We filtered the variants for homozygous recessive inheritance as predicted by the pedigree (Fig. 2A). The homozygous filtering showed a hit with a homozygous frameshift mutation in WISP3 (WNT1 inducible signaling pathway protein 3; NM_003880.3) in exon 5; c.868_869delAG, p.Ser290Leufs*12 (Table 1). Sanger sequencing was performed to confirm the mutation as well as the segregation of the mutation within the family (Fig. 2B).
Table 1.
WISP3 variant
Chr:position GRCh37(hg19) | NCBI reference sequence | HGVS cDNA | HGVS protein | Variant type | Genotype |
---|---|---|---|---|---|
6:112390624-112390625 | NM_003880.3 | c.868_869delAG | p.Ser290Leufs*12 | Frameshift | Homozygous |
HGVS, Human Genome Variation Society.
The frameshift mutation is located in the carboxy-terminal cysteine knot (CTCK; amino acids 262–354) domain of the WISP3 protein. This domain is highly conserved in vertebrates and involved in the regulation of bone morphogenetic proteins and/or Wnt signaling, and more than one-third of pathogenic mutations of the WISP3 gene have been reported to occur in this domain (Dalal et al. 2012; Rai et al. 2016).
We also performed copy-number variant (CNV) calling; however, detected CNVs have not been considered as disease causing for this phenotype (Supplemental Table 1).
DISCUSSION
In developing countries, the focus has been on infectious disease and less attention has been given to rare genetic diseases. In our case, the initial diagnosis was made by the local physicians, classifying the phenotype as a neuromuscular disease because of severe contractures, muscle wasting, and the absence of further biochemical and radiological workup. In contrast, early diagnoses of many PPD cases in the literature were mainly rheumatoid arthritis (Spranger et al. 1983), because they were detected at a less severe stage of the disease progression. We believe that a reduction of life expectancy is not to be expected, even though the disabling course of the disease is dramatic. Notably, the other affected family members of our patient died at ages between 60 and 70 yr.
So far, around 70 families worldwide were confirmed to have PPD by mutation analysis of WISP3, which is the only gene known to be associated with PPD (Dalal et al. 2012). Several of these cases were reported in Arab families from Jordan, Saudi Arabia (Hurvitz et al. 1999), Syria, Lebanon, and Palestine (Delague et al. 2005), but this is the first PPD case report from Yemen.

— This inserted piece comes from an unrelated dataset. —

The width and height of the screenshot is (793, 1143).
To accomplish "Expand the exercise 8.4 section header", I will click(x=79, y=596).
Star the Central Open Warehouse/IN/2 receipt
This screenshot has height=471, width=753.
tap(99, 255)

The mutation that we found in WISP3 (c.868_869delAG; p.Ser290Leufs*12) is a frameshift mutation that leads to a premature termination codon in exon 5 located in the CTCK domain. It had already been reported before in a compound heterozygous status together with a missense mutation in an Italian family (Garcia Segarra et al. 2012). Unfortunately, no detailed clinical information was provided on this case in the report; thus, we were not able to compare the clinical phenotypes. The onset of symptoms usually starts between 3 and 6 yr of age and the most common presenting symptoms are progressive multiple joint stiffness, pain, contractures, and eventually gait disturbance. The frequency of PPD is estimated to be about 1 per million in the United Kingdom, but it is likely to be higher in some Arab countries and Turkey (Wynne-Davies et al. 1982; Garcia Segarra et al. 2012).

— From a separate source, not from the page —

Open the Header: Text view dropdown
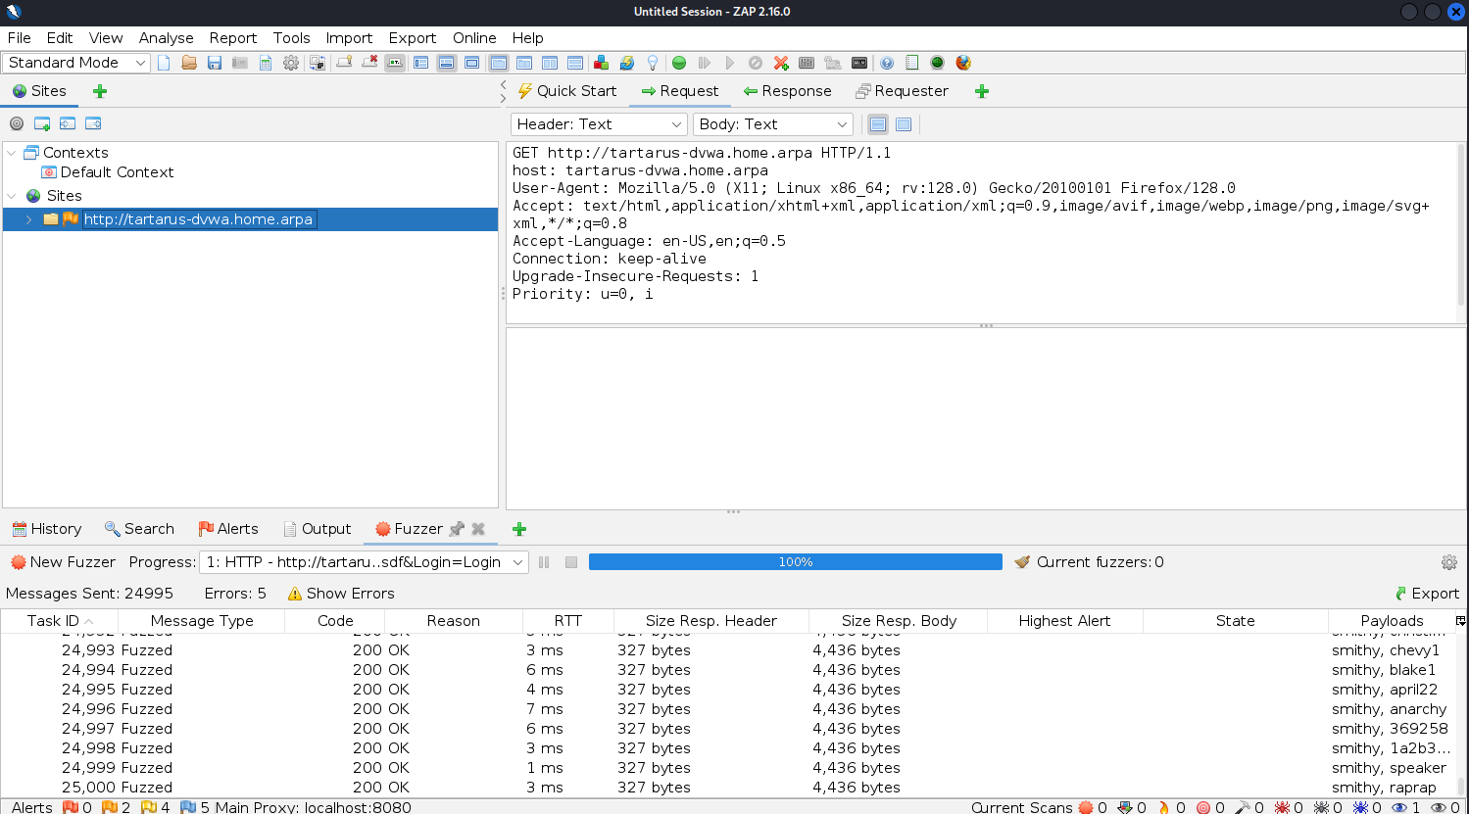This screenshot has height=814, width=1469. (599, 124)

No clear genotype–phenotype correlation could be established for WISP3 mutations until now, and there is a rather small variation in age of onset, severity, and progression. However, it has been shown that patients with nonsense or frameshift mutations do not have a more severe phenotype than those with missense mutations (Garcia Segarra et al. 2012; review of 63 cases). Yet, it is challenging to draw a conclusion based on retrospective studies from different countries because of the large differences in the standard of medical care, such as early intervention and rehabilitation that may alter the progression of the disease.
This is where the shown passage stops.